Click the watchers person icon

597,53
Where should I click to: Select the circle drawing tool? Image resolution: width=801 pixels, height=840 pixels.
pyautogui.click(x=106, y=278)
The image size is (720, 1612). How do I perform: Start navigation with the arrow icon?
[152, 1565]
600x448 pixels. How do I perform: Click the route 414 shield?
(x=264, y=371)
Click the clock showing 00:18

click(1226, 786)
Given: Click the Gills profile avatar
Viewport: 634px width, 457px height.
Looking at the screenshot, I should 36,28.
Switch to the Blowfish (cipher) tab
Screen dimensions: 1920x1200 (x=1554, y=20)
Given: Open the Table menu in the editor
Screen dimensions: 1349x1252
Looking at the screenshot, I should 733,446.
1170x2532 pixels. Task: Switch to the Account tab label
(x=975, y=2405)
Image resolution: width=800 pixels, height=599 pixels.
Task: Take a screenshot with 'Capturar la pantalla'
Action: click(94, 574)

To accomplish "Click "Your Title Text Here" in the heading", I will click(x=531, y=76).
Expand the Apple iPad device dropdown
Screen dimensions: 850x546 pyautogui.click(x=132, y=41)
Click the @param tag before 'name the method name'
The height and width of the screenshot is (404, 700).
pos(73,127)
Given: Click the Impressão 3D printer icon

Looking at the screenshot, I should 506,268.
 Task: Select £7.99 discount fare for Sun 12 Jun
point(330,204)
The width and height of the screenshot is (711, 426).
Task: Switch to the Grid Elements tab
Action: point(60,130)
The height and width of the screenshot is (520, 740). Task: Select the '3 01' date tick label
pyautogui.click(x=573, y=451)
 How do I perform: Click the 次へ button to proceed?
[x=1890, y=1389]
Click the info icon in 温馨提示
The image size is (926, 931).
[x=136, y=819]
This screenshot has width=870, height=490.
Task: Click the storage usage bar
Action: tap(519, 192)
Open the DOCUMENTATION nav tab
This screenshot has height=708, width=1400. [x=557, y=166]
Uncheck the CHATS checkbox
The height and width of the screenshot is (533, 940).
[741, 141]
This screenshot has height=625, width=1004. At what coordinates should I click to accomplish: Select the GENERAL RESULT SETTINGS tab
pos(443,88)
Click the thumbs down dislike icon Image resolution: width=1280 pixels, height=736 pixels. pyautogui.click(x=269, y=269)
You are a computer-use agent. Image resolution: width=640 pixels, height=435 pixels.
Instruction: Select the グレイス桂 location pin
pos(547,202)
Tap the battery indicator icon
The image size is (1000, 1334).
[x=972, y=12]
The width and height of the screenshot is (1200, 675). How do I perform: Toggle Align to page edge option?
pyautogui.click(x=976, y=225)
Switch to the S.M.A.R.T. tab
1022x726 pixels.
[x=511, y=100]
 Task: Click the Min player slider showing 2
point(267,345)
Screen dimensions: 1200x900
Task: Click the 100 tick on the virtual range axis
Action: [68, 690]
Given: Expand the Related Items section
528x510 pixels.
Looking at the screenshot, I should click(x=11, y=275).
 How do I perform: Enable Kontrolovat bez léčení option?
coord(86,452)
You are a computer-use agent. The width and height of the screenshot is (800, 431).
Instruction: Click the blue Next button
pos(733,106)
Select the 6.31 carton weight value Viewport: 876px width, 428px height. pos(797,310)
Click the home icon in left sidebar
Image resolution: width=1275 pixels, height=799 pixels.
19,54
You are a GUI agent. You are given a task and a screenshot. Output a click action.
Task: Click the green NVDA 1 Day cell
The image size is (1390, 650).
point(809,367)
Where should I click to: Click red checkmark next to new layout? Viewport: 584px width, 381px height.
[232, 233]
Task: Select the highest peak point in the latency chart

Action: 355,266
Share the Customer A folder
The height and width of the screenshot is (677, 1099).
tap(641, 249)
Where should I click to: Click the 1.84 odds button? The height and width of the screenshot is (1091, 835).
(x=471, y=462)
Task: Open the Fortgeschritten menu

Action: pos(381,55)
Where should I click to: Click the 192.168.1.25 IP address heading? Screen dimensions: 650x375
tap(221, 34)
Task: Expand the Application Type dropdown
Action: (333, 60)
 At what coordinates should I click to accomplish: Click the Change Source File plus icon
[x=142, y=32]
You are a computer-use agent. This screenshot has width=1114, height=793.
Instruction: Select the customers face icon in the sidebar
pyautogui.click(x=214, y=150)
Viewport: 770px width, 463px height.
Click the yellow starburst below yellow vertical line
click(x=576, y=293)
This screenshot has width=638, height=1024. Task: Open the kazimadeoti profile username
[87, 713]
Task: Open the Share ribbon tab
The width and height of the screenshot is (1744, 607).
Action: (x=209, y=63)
■ ■ ■ ■ ■
* _What you should do_:
Return every line from the entries above that contains the word "computer".

* _Result for this exercise_:
You are a computer-use agent. Image resolution: width=640 pixels, height=435 pixels.
You are a computer-use agent. The width and height of the screenshot is (800, 431).
You are a computer-use agent. This screenshot has width=1114, height=793.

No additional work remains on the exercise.